Depuis le Moyen Age, le village du Mas d’Azil a toujours été un lieu important pour les foires. En effet les archives départementales montrent que déjà en 1806, les foires du Mas d’Azil attiraient un grand nombre de visiteurs, elles duraient un jour entier et connaissaient une fréquentation très importante.
On pouvait trouver sur place des bestiaux, des denrées alimentaires ou encore des produits industriels.

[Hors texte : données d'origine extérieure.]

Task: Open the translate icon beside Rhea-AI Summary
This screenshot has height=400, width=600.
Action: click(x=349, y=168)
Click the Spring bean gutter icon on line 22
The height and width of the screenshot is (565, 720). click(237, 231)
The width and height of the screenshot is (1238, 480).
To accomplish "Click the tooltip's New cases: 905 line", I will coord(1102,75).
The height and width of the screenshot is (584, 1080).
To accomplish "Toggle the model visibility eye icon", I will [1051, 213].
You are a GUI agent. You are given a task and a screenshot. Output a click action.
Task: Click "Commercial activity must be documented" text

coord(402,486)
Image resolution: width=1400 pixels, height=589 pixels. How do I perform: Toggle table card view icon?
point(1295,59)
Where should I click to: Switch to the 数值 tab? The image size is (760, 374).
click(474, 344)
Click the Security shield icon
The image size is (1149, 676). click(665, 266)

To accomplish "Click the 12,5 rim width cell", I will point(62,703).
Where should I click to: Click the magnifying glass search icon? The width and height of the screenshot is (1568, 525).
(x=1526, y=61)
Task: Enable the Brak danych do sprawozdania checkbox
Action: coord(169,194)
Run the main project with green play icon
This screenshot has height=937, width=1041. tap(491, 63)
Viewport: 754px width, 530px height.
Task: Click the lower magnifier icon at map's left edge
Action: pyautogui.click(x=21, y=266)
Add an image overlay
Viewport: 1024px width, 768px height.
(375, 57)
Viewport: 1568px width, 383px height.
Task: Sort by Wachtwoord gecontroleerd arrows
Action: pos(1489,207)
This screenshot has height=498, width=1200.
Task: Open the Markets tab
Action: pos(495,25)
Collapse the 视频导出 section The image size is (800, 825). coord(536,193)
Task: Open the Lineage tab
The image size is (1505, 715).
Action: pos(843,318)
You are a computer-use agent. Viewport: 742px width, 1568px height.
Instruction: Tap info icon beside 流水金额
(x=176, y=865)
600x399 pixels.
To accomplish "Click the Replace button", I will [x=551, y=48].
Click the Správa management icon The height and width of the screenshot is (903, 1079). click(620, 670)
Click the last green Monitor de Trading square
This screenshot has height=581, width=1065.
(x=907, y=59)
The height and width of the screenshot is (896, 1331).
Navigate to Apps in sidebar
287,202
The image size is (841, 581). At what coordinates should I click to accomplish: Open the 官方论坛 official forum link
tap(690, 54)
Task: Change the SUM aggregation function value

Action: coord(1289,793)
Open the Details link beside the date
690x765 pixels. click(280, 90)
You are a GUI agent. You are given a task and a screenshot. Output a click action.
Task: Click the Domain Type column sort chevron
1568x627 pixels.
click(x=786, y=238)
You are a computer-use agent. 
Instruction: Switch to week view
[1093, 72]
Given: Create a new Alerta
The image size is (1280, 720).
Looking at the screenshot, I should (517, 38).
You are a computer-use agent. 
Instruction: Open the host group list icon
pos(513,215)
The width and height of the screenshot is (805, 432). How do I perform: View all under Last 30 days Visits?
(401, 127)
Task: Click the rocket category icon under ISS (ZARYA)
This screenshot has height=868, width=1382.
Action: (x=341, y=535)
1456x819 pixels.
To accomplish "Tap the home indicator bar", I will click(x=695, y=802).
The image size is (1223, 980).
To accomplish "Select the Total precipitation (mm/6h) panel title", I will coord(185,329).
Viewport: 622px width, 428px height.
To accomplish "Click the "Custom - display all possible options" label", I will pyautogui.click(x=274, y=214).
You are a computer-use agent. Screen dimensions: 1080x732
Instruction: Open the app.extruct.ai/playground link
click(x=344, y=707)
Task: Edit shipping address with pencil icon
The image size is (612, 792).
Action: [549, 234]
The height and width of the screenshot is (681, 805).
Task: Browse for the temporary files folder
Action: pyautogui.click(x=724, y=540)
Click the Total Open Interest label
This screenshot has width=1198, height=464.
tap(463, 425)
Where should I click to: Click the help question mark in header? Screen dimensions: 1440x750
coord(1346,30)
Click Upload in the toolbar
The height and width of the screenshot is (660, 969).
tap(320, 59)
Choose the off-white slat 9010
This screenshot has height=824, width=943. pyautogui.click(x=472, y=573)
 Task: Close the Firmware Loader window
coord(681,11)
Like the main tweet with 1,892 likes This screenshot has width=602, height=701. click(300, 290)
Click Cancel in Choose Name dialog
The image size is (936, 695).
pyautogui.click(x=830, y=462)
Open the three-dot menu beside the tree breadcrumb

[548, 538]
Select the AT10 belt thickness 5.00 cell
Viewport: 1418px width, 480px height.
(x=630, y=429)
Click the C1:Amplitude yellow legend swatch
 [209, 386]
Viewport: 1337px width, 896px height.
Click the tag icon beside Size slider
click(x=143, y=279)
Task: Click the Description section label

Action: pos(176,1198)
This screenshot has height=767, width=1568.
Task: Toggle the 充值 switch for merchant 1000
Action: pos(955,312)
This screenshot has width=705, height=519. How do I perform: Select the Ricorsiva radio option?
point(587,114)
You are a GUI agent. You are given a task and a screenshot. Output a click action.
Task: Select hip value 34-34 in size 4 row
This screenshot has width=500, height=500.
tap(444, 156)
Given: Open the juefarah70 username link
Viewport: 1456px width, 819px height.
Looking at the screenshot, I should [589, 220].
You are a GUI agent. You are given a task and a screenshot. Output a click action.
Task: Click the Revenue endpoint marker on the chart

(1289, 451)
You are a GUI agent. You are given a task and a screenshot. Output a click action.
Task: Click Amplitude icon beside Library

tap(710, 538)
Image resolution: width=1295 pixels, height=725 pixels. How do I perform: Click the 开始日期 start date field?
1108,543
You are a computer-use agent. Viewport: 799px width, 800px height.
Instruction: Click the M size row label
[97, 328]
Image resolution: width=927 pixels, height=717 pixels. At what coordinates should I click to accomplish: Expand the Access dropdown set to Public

Durant les années de trouble des guerres de religion, les habitants des Bordes sur Arize avaient transférés dans leur ville les marchés et les foires qui se tenaient précédemment au Mas d’Azil.
Un abbé du Mas d’Azil, l’abbé Volnerre, voulait que les Bordes abandonnent les droits de marchés qu’ils s’étaient appropriés. Apres un refus, l’abbé attaqua le village auprès du Parlement de Toulouse qui lui donna raison.
Ainsi en 1621, le roi accorda aux habitants aux Mas d’Azil le droit de rétablir dans leur ville les foires et les marchés mais a leur charge d’améliorer les chemins de communication en mauvais état.
Il existait alors trois marchés par semaine : le lundi, le mercredi et le vendredi ; il y avait également deux foires dans l’année les jours de saint Etienne et de Saint Ferréol.

A partir de la date du 2 ami 1806 est déclaré par décret pour les jours de foire et de marché.

Les Foires :

  • 1er vendredi de Carême
  • Le mercredi suivant
  • Le lundi de Carême
  • 1er mercredi de Juillet
  • 13 mai
  • 12 septembre
  • 8 octobre
  • 28 décembre

Le Marché : les mercredis de chaque semaine

Toujours d’après ces mêmes archives, le Conseil Général déclara le 23 août 1848 que les vieilles foires seraient supprimées et remplacées par une foire mensuelle qui se déroulerait le second mercredi de chaque mois et les jours de marchés les premiers, troisièmes et quatrièmes mercredis de chaque mois.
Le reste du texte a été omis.